Picnic redesigned its data pipeline architecture to address scalability issues with legacy message queues. The company uses connectors to build streaming pipelines from RabbitMQ and to Snowflake and Amazon S3, enabling the data science team to use self-service, real-time data for predictive analytics.
Use Case 3 – Mainframe integration
Mainframes (IBM Z systems) are at the center of government agencies, financial institutions, healthcare organizations, insurance agencies and many other enterprise organizations. However, they weren’t designed to interact with today’s modern cloud-based systems and applications. Mainframe code was written decades ago on COBOL, and developing in and adjacent to that environment is an antiquated, pricey process — which is why so much data has stayed locked away in mainframes for so long.
Streaming pipelines provide a way to modernize the mainframe model, accessing mainframe data to stream it across any environment. With this, you can integrate your mainframe with various hybrid, multicloud data destinations to unlock the value of that data.
Tech benefits
By building streaming pipelines that capture and continuously stream mainframe data from IBM z/OS and Linux, you can power new cloud applications with minimal latency. Fully managed connectors connect mainframes to any data source such as IBM MQ, VSAM, IMS, VSAM and DB2 and cloud destinations in real time.
This allows for an incremental transition from legacy, monolithic systems to an event-driven architecture. Mainframe pipelines also create a forward cache of mainframe data, which helps organizations innovate without disrupting existing workloads and allows engineers to work in a language they’re familiar with, like Java.
Stream processing allows you to continuously join, enrich and aggregate IBM zSystems data in flight, as well as share it in real time with any downstream system or application. Finally, stream governance ensures data quality, security and compliance while enabling engineers to readily discover, understand and trust available data streams.
Business benefits
Bringing real-time access to mainframes allows teams to build new cloud-native applications and accelerate development time with ready-to-use mainframe data. It increases the return on investment (ROI) of your IBM zSystemand, by redirecting requests away from mainframes, significantly reduces MIPS and CHINIT consumption costs. Finally, future-proofing your architecture with streaming pipelines paves an incremental, risk-free path toward mainframe migration and avoids disrupting mission-critical workloads.
A real-world example
Alight Solutions is a leader in technology-enabled health, wealth and human capital management. To quickly bring new competitive digital products to market, Alight needed to integrate data from numerous back-end mainframe systems. This effort hinged on building a mainframe pipeline to reduce the number of sources that applications had to ping to get needed data.

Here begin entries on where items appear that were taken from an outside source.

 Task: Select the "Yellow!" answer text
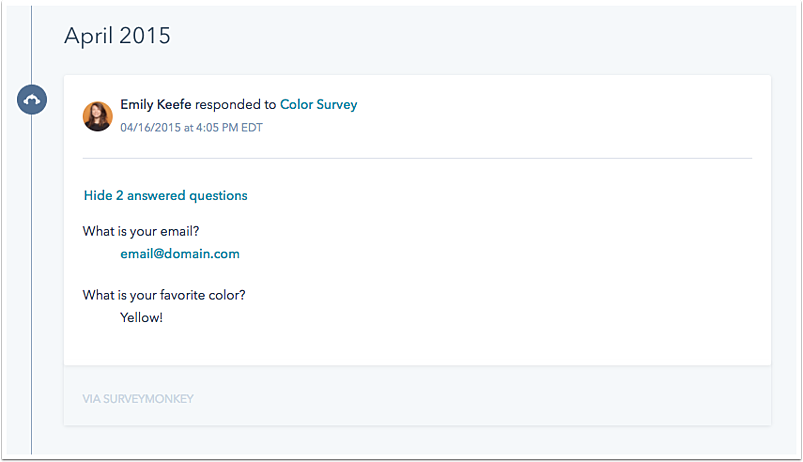click(x=141, y=317)
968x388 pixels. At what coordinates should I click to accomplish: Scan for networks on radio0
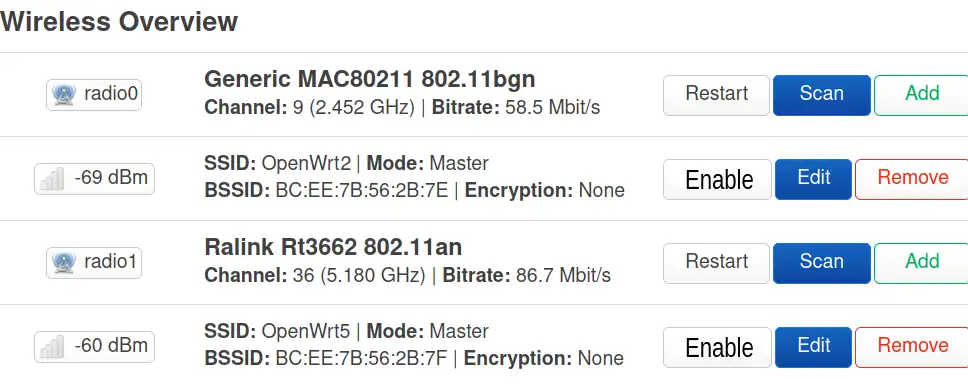822,95
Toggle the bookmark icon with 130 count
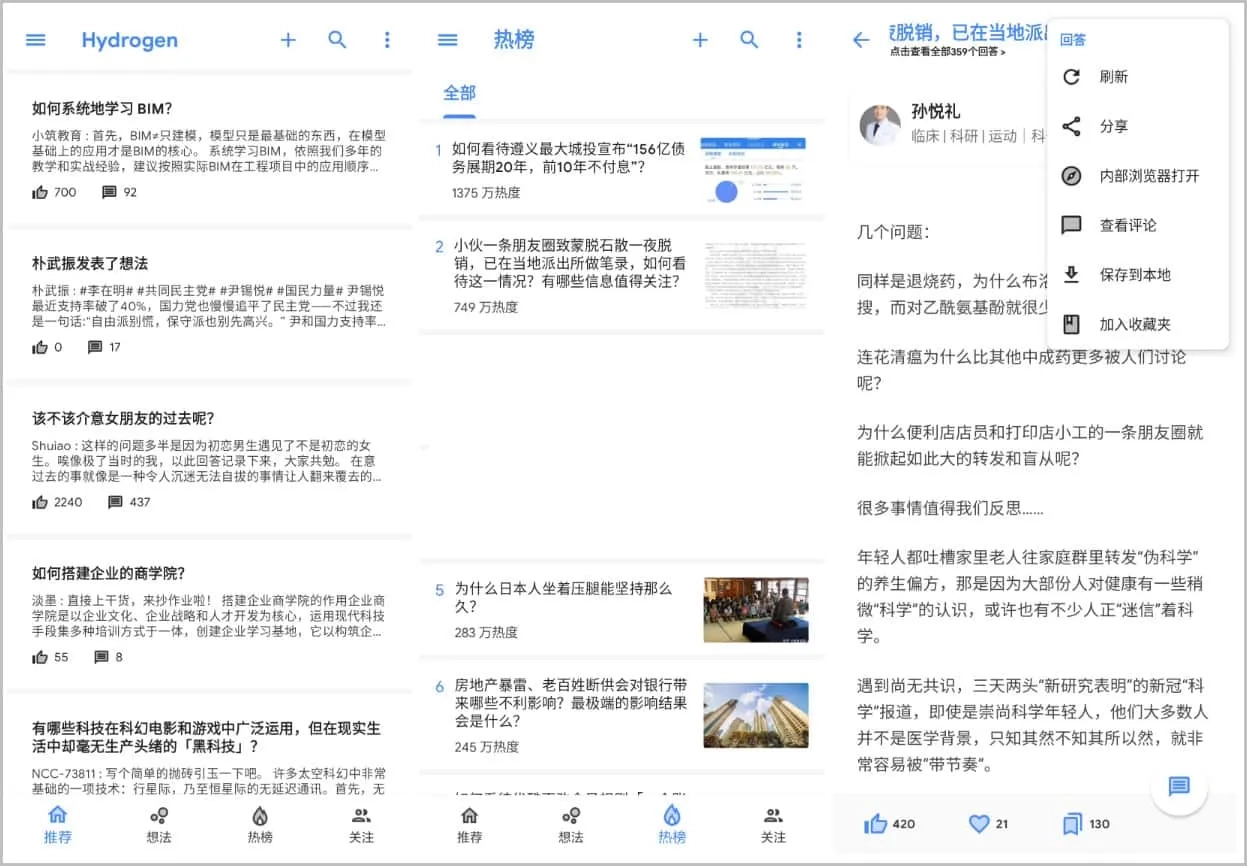The image size is (1247, 866). click(x=1072, y=824)
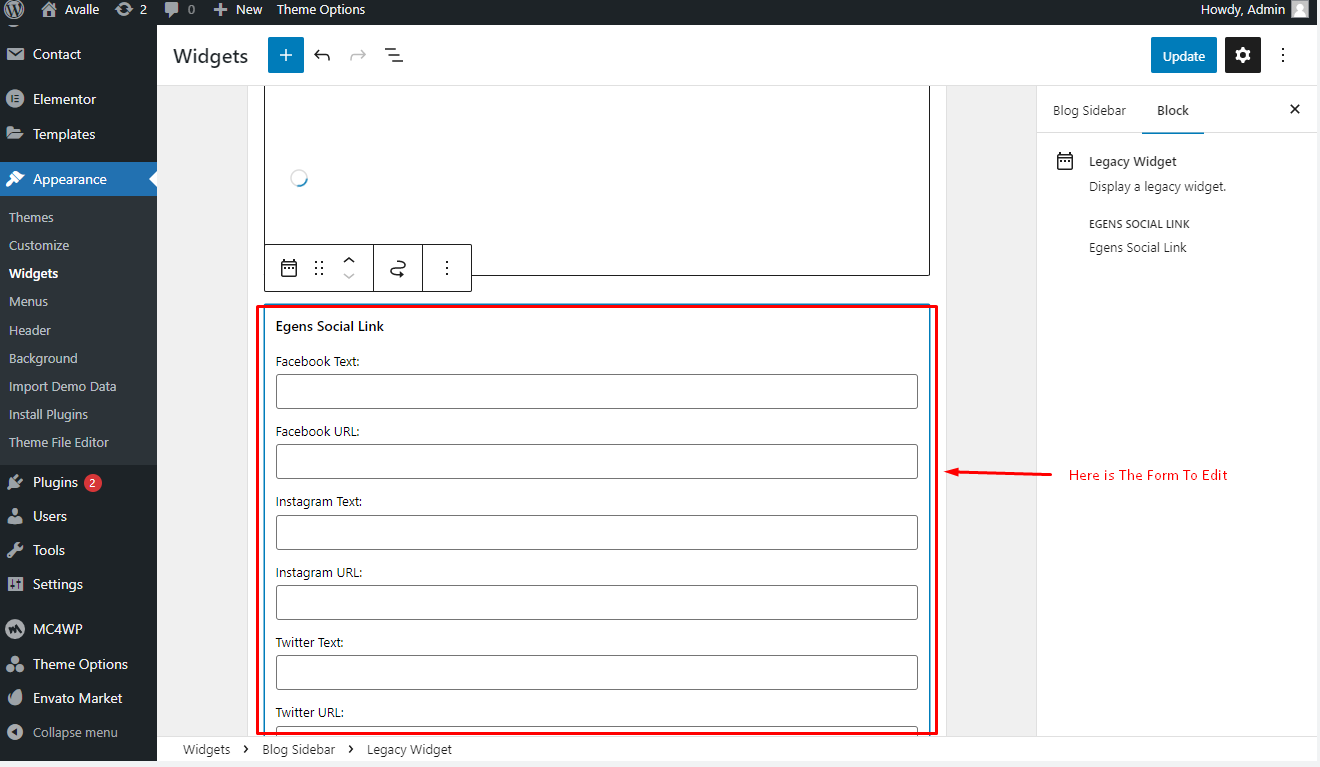The width and height of the screenshot is (1320, 767).
Task: Click the Update button
Action: click(x=1184, y=56)
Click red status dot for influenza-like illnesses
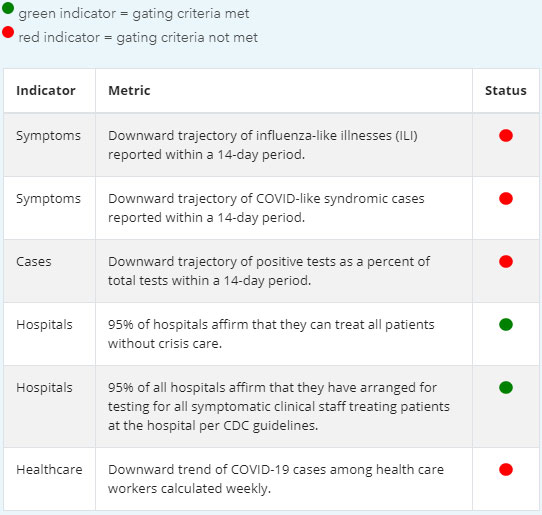 506,135
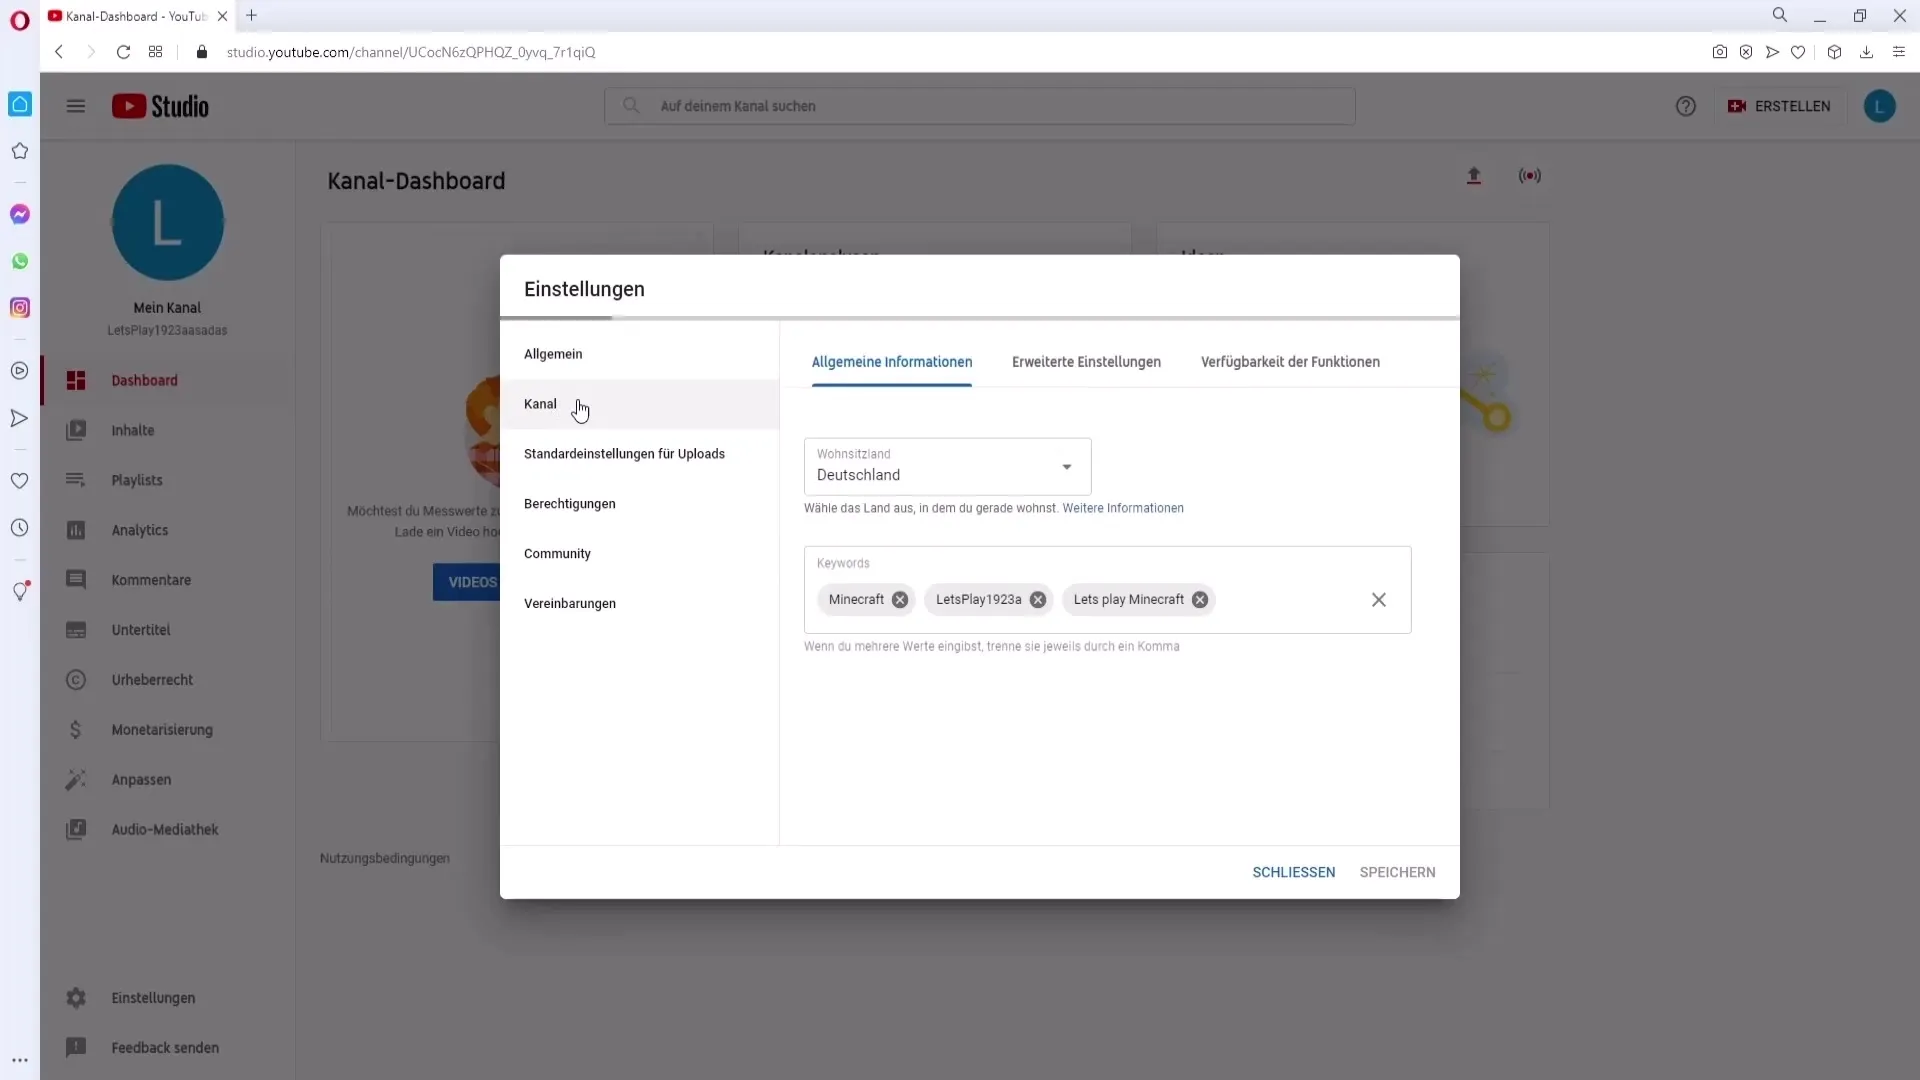Select the Upload icon in dashboard header

coord(1474,175)
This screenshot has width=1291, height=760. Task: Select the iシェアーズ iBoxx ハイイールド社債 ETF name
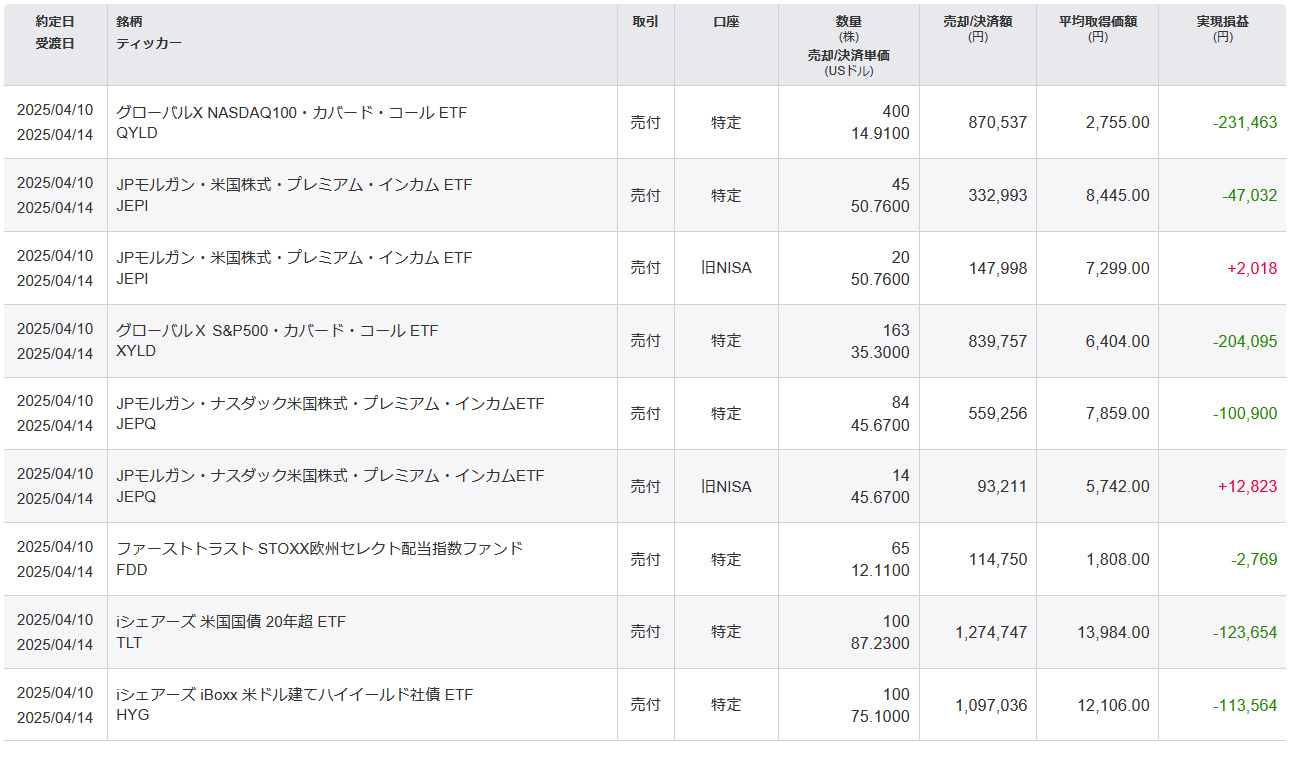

Streaming pipelines successfully reduced their mainframe costs, accelerated delivery of new applications and increased scalability. The engineering teams now have secure, consistent access to consumer data and have also freed up talent to experiment and innovate.
Why streaming data pipelines matter (and why now)
There’s a grave cost associated with doing nothing and maintaining the status quo with batch based pipelines. The current development environment is all about accelerating cloud adoption. Enterprises are doubling down on how to maximize their existing tech stack, marry business and IT requirements, weigh TCO considerations, and gain a competitive edge.
Streaming pipelines liberate data from silos and maximize the usability of data, making it easy to produce, share, consume and trust data assets, while ensuring quality controls and security policies are applied across the data estate. They redefine how systems, applications and teams work together by providing self-service access to well formatted data products so organizations can unlock new use cases.